> [REQUEST]: Reproduce the records verbatim, starting with the line that contains "You are a GUI" and continuing through the end of the records.
···
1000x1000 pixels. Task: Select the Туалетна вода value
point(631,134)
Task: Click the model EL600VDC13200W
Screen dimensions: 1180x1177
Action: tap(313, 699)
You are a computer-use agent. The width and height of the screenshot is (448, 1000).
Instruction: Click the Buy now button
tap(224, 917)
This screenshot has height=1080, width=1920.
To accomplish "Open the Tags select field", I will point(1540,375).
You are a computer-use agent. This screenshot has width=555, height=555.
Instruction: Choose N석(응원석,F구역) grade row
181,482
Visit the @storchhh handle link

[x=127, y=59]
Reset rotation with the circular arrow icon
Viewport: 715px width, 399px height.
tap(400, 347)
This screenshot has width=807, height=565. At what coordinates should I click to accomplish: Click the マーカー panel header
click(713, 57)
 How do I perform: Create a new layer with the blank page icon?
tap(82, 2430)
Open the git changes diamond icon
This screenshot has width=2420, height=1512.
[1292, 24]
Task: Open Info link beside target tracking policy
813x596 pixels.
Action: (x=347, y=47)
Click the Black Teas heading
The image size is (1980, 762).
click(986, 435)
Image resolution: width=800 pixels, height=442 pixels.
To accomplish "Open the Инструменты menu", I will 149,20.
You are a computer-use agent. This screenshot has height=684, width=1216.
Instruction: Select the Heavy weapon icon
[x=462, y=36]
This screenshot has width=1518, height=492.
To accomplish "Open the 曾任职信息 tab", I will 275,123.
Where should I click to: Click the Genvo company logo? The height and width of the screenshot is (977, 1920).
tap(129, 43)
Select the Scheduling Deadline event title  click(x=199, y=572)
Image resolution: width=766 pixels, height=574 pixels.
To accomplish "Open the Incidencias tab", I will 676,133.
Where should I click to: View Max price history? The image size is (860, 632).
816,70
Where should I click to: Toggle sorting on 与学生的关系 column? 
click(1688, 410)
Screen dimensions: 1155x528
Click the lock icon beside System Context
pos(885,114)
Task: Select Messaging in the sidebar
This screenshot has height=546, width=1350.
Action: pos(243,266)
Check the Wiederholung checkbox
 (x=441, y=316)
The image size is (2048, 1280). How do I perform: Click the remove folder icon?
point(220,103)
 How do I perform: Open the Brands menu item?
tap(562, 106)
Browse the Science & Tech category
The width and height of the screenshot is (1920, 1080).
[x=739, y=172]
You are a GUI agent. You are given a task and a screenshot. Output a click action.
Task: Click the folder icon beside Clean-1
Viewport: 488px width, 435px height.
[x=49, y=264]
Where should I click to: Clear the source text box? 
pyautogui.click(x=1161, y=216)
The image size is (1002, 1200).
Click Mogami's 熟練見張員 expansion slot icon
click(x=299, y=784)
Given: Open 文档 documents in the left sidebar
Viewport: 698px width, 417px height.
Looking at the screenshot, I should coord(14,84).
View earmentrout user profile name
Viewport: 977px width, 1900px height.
···
> [RESPONSE TO THE EXERCISE]:
You are a GUI agent. You are given a task and a screenshot. Output a click action.
Task: Click the folder icon beside Clean-1
Viewport: 488px width, 435px height.
[x=49, y=264]
Where should I click to: Clear the source text box? 
pyautogui.click(x=1161, y=216)
The image size is (1002, 1200).
Click Mogami's 熟練見張員 expansion slot icon
click(x=299, y=784)
Given: Open 文档 documents in the left sidebar
Viewport: 698px width, 417px height.
Looking at the screenshot, I should coord(14,84).
View earmentrout user profile name
Viewport: 977px width, 1900px height.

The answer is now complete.